これはある意味、このショボい戦いの中でラオロアに与えられた一番の驚きだろう。
初撃のモーションを突き刺す風にしたのがそれの手助けとなったか、シルバーのレイピアがうまい具合にゴブリンの首に差し込んで即死させた。武器のサイズが違いすぎるせいで、ラオロアの相手は首がそのまま飛んでしまったけれど。
最後の一匹相手に、一回の振り払いで武器を吹っ飛ばし、そのまま上から叩きつぶすかのようにしたらそのまま終わりとなった。
正直言って、拍子抜けである。
さすがのラオロアも、さっき樹木の後ろで初実戦に向けてテンション上げていたのにも関わらず、いざやってみたらこのざまである。
いや、たしかに奇襲だったけど。
二人もいるから、いきなりの奇襲で二匹も殺してしまったけど。
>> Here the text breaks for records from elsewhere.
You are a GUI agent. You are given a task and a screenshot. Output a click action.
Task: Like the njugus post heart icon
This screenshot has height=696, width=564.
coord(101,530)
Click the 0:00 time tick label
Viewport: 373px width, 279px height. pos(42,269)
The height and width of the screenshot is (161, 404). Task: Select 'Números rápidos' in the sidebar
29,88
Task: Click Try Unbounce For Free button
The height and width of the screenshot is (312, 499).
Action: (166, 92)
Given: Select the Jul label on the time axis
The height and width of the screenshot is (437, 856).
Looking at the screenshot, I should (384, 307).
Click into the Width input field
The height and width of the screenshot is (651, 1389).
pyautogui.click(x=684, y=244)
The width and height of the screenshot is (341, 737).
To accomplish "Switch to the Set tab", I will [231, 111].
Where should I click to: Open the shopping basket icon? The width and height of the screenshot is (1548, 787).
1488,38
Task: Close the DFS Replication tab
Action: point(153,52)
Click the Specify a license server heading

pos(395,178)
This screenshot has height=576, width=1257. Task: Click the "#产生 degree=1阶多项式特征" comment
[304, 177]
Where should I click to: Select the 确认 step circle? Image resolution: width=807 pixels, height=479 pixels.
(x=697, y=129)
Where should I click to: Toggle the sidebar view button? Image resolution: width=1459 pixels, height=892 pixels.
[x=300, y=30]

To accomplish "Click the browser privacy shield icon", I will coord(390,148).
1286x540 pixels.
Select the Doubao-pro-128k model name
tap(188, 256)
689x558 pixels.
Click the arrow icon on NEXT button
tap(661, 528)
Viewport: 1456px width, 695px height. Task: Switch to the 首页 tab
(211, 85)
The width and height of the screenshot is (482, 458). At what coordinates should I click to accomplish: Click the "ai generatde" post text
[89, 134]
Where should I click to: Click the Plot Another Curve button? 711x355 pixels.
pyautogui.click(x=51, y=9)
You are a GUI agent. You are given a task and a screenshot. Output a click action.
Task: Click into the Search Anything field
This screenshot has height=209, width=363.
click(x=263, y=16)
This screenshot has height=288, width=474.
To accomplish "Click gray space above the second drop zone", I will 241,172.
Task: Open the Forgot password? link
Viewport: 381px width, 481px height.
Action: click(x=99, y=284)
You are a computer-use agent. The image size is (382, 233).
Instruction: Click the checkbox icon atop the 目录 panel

それにしては最後の一匹は手応えがまったく感じないのは気に入らない。
それもそのはず。
ラオロアは職業こそ最初から多めに取っているせいでステータスは高くなっているけど、よくわからない【凝視】によってステータスがほぼ半減しているも同然の状態だ。
本来なら一般的なプレイヤーの現時点のステータスより少ないのにも関わらず、敵のこの脆さ納得できるものじゃない。
「単に敵のレベルが低すぎた?」
とりあえずそれで無理矢理納得しておこう。敵のレベルを確認する手段など、今持ち合わしていないから。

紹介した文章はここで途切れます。